Les variations, les contraintes douces et les jeux d’intention viennent alors cultiver une grande diversité des possibilités de mouvement. Une façon de cultiver sa« biodiversité » pour son écologie  intérieure. Chaque exploration élargit peu à peu ce qui peut être senti, imaginé et réalisé.

Les pauses et le repos font partie intégrante de ce processus. Ils offrent au système nerveux le temps d’accueillir les informations recueillies et de laisser l’expérience se déposer.

Une expérience à vivre maintenant

Si vous êtes assis devant votre écran, prenez quelques minutes pour vivre cette expérience.

Observez d’abord votre position sans chercher à la corriger. Sentez vos appuis sous les fesses. Votre poids est-il réparti également des deux côtés ?

Comment respirez-vous ? Votre ventre reste-t-il libre ? Vos épaules sont-elles orientées vers l’avant, tirées vers l’arrière ou légèrement relevées ?

Tournez lentement la tête vers la droite, puis vers la gauche, comme pour regarder derrière vous. Répétez ce mouvement plusieurs fois, sans forcer. Remarquez les différences entre les deux côtés et observez si vos épaules accompagnent spontanément la tête.

Tournez maintenant la tête vers la droite et revenez au centre. Explorez alternativement deux possibilités : laisser les épaules participer au mouvement, puis les maintenir face à l’écran. Que remarquez-vous ?

Laissez ensuite les yeux accompagner la tête vers la droite. Après quelques mouvements, gardez plutôt le regard dirigé vers l’écran pendant que la tête tourne. Quelle organisation vous semble la plus facile ?

Enfin, déplacez légèrement votre poids vers la fesse droite en tournant la tête du même côté. 

Revenez au centre, puis recommencez votre mouvement initial vers la droite et la gauche.

Quelque chose a-t-il changé dans l’amplitude, la fluidité ou la sensation du mouvement ?

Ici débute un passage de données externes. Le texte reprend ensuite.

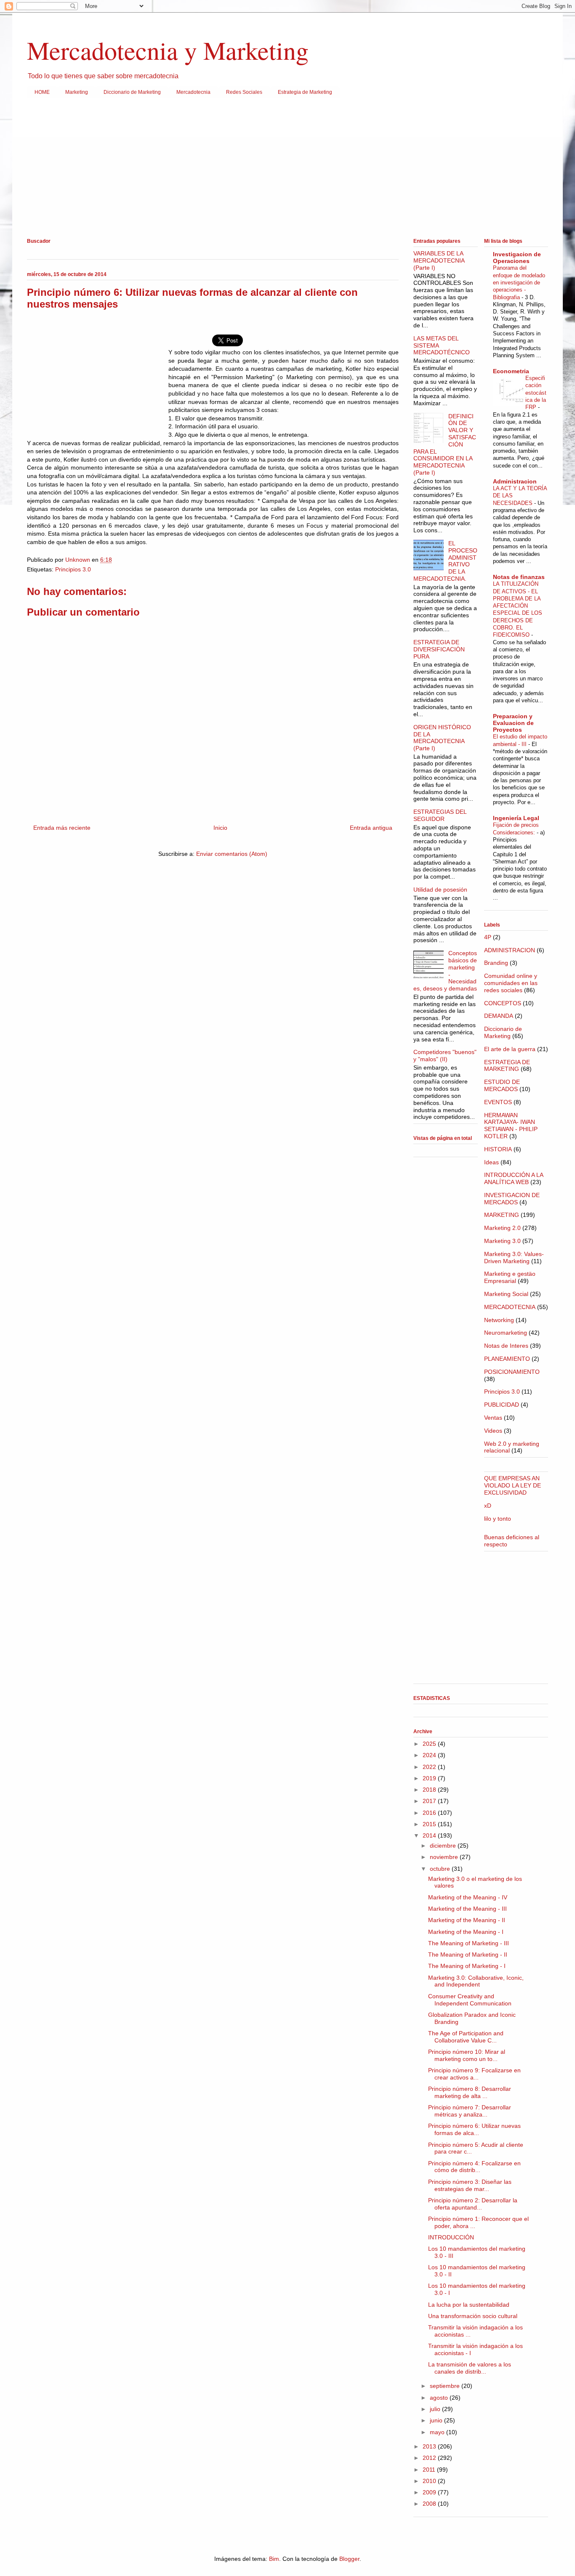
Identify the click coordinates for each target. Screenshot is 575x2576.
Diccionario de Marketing (132, 92)
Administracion (515, 481)
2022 (430, 1766)
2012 (430, 2457)
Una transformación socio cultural (472, 2316)
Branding (496, 962)
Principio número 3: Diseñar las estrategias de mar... (469, 2185)
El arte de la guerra (509, 1049)
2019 (430, 1778)
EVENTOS (498, 1102)
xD (487, 1505)
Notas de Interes (506, 1345)
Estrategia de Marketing (305, 92)
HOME (42, 92)
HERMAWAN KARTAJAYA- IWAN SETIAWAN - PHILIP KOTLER (511, 1125)
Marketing (76, 92)
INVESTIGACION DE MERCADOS (512, 1199)
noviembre (445, 1857)
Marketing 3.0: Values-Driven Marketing (514, 1257)
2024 (430, 1755)
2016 (430, 1812)
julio (436, 2409)
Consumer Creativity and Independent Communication (469, 2000)
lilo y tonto (497, 1518)
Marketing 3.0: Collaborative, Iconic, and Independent (476, 1981)
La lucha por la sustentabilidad (468, 2304)
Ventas (493, 1417)
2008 (430, 2503)
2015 (430, 1824)
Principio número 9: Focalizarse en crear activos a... (474, 2074)
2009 (430, 2492)
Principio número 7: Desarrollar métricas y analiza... (469, 2111)
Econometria (511, 371)
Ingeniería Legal (516, 818)
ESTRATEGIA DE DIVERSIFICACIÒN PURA (439, 649)
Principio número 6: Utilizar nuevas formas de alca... (474, 2129)
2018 (430, 1789)
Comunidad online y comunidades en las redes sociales (511, 982)
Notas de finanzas (519, 577)
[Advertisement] (279, 170)
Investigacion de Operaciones (517, 257)
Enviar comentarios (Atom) (231, 853)
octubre (441, 1868)
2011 (430, 2469)
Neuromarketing (505, 1332)
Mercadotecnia (193, 92)
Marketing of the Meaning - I (465, 1931)
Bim (274, 2558)
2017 (430, 1801)
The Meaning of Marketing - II (467, 1954)
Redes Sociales (244, 92)
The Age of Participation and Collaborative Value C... (465, 2037)
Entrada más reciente (62, 827)
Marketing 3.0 (502, 1241)
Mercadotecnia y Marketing (168, 50)
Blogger (349, 2558)
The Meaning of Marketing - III (468, 1943)
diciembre (444, 1845)
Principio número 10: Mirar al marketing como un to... (466, 2055)
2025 (430, 1743)
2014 (430, 1835)
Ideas (491, 1162)
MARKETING (501, 1214)
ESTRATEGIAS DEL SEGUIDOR (439, 815)
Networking (499, 1320)
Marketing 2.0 (502, 1227)
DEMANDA (498, 1015)
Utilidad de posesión (440, 889)
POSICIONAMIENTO (512, 1371)
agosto (440, 2397)
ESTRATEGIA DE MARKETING (507, 1066)
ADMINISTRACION (509, 950)
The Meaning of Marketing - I (467, 1966)
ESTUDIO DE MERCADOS (502, 1085)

Vous pouvez approfondir cette exploration en vous laissant guider par cet audio : [titre de l’audio]

Habiter son corps, une ressource vivante

Habiter son corps, c’est développer une relation plus fine avec ce qui nous traverse et avec notre manière d’agir. Les sensations deviennent des repères pour reconnaître nos besoins, ajuster notre mouvement et répondre avec plus de justesse aux situations que nous rencontrons. 

Pour Moshé Feldenkrais, la santé se mesure aussi à notre capacité à retrouver le cours de notre vie après un choc. Dans son article « On Health »1979, il élargit cette conception jusqu’à écrire :

« Une personne en bonne santé est une personne capable de vivre pleinement ses rêves inavoués. » M. Feldenkrais

La santé comme une capacité vivante : retrouver son équilibre et se réguler après les chocs, s’adapter aux contrainte et rester disponible à ce qui compte profondément pour soi. Rester créatif pour s’ajuster à chaque nouvelle contrainte, en mouvement comme dans la vie.

L’éducation somatique nourrit cette disponibilité. Chaque variation éprouvée, chaque différence perçue enrichit notre connaissance de nous-mêmes et notre répertoire de réponses. Le corps retrouve sa place de partenaire dans notre manière d’apprendre, de choisir et d’entrer en relation avec le monde.